- AIM OF THE TASK -
Check each line of the listing, and copy it if it contains the word "computer".
[Opening AVAILABLE RECORDS section]
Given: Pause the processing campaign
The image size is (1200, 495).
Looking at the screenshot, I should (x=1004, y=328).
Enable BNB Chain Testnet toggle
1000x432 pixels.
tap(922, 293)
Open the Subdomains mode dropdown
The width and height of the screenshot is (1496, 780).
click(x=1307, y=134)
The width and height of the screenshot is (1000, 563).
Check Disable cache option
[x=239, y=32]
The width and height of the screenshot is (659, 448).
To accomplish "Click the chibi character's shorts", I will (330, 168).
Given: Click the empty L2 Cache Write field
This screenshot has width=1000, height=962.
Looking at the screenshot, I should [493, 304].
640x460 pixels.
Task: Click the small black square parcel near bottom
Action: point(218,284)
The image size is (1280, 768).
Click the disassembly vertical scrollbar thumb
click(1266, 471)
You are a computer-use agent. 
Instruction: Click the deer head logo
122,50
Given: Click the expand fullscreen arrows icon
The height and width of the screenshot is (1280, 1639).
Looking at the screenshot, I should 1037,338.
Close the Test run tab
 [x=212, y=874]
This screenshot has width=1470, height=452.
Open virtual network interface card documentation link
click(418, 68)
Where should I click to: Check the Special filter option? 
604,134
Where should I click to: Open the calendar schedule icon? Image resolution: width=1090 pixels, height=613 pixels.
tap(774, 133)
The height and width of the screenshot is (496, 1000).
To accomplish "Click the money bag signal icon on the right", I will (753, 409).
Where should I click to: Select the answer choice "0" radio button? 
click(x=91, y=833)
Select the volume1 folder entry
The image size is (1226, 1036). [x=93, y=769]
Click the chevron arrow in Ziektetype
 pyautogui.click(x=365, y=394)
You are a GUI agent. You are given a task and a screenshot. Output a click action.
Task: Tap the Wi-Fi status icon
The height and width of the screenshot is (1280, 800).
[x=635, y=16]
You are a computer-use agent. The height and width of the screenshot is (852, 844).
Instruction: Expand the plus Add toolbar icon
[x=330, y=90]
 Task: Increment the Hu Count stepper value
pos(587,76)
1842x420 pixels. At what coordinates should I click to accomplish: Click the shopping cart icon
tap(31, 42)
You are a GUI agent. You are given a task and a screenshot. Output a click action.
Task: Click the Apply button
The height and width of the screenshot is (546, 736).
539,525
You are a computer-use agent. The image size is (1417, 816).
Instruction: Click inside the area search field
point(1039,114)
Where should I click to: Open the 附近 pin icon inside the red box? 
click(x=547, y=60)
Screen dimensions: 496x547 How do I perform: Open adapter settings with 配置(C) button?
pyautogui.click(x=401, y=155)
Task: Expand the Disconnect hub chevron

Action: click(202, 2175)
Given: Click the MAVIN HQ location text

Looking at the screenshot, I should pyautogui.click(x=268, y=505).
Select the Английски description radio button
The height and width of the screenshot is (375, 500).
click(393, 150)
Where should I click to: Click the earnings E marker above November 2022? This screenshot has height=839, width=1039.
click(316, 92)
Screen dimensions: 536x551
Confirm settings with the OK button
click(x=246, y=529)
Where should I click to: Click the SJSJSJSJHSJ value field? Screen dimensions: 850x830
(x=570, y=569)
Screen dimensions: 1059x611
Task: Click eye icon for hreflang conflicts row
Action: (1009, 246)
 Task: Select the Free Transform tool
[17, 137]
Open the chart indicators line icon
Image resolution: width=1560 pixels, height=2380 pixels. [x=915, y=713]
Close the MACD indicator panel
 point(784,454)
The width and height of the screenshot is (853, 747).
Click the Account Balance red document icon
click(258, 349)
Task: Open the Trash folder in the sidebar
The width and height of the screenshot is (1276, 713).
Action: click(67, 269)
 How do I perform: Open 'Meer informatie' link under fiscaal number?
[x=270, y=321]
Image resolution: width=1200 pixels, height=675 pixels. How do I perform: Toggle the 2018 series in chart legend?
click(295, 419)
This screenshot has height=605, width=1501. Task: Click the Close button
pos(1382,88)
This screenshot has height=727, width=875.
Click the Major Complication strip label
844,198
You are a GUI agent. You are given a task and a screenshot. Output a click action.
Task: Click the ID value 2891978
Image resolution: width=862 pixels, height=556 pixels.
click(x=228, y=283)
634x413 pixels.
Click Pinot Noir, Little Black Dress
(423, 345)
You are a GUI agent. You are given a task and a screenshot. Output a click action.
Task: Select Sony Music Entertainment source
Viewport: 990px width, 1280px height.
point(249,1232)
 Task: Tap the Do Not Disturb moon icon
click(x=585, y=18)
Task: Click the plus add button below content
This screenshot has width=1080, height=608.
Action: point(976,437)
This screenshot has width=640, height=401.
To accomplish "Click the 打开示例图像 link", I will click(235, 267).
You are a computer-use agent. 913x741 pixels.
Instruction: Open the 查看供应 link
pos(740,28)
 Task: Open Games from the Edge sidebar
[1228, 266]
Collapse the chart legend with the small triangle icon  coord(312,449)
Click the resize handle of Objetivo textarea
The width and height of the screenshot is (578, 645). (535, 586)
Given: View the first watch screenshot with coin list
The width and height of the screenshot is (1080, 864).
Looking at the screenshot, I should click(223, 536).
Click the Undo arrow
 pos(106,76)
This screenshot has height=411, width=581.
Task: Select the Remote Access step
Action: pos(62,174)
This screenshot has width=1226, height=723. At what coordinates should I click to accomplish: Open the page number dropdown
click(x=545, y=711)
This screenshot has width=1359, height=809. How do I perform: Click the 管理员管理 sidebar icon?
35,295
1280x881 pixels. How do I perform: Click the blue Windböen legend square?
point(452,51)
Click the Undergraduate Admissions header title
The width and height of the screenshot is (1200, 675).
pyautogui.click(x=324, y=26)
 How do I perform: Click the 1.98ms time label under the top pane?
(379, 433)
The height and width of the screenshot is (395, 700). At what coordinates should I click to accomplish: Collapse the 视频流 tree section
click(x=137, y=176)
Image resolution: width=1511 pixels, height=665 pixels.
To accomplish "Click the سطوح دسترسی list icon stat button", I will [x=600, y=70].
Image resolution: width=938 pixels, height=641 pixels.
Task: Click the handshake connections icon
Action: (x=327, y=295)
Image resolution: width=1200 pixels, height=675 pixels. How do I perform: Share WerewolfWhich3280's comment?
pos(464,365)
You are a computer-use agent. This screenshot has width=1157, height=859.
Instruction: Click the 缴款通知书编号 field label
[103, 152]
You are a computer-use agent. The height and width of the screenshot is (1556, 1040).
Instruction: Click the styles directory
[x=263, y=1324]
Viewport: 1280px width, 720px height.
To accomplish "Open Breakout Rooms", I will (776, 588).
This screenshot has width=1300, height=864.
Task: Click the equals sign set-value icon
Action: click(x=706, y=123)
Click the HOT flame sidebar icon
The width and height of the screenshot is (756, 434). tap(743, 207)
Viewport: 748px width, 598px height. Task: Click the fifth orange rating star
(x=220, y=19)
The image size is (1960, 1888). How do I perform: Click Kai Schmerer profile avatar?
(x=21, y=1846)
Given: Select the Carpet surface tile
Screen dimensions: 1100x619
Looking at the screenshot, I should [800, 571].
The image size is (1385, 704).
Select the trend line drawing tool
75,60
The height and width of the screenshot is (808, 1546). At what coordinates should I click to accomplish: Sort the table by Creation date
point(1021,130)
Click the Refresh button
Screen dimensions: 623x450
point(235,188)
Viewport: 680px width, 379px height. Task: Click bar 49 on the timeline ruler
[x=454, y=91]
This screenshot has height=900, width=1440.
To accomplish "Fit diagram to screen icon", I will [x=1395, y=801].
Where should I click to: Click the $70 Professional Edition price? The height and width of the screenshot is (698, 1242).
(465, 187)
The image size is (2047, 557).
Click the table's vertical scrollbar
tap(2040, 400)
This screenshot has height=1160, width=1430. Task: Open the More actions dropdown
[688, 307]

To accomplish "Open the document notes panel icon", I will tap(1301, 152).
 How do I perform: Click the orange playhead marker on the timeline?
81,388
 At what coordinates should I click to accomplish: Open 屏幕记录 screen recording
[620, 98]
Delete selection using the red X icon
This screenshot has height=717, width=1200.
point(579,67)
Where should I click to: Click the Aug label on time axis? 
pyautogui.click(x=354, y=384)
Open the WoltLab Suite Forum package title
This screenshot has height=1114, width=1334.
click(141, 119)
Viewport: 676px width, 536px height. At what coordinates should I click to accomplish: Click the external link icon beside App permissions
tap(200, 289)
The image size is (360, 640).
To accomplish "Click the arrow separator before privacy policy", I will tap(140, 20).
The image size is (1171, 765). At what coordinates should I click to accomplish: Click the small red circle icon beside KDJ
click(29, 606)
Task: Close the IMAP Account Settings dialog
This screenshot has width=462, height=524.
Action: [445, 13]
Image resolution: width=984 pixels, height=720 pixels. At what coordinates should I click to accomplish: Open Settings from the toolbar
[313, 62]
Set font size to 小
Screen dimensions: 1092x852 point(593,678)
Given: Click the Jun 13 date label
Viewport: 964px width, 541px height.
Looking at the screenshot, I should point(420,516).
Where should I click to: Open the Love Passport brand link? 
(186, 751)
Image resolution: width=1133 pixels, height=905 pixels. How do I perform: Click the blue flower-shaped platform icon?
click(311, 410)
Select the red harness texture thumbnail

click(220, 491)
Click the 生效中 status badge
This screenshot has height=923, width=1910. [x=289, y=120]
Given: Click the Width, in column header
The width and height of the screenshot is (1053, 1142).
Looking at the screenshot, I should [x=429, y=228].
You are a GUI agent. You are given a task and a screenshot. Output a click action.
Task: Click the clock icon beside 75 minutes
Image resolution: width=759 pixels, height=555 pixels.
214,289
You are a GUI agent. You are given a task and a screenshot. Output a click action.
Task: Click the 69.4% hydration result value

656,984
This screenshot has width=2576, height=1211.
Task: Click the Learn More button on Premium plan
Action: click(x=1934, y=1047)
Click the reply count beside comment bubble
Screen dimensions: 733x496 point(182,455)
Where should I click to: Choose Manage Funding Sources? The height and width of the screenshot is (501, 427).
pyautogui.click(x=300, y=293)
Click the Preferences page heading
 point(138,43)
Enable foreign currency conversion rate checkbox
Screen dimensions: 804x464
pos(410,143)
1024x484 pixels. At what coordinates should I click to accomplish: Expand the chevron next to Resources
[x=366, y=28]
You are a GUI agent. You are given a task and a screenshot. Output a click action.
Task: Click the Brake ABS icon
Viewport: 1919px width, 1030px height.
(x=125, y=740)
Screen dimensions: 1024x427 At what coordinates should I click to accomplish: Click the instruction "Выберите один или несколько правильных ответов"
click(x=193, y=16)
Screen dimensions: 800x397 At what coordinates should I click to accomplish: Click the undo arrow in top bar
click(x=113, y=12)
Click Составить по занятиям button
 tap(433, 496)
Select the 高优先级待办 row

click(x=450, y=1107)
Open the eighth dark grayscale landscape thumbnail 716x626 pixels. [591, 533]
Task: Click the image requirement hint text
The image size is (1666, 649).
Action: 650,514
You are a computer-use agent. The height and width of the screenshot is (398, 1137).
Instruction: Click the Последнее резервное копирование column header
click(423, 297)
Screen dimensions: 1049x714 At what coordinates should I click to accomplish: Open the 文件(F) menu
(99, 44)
[Closing AVAILABLE RECORDS section]
- ANSWER TO THIS PROBLEM -
You are a computer-use agent. 
You are a computer-use agent. The height and width of the screenshot is (852, 844).
You are a computer-use agent. The image size is (1417, 816).
You are a computer-use agent. 913x741 pixels.
You are a computer-use agent. This screenshot has width=1157, height=859.
You are a computer-use agent. The height and width of the screenshot is (1556, 1040).
You are a computer-use agent. The height and width of the screenshot is (398, 1137).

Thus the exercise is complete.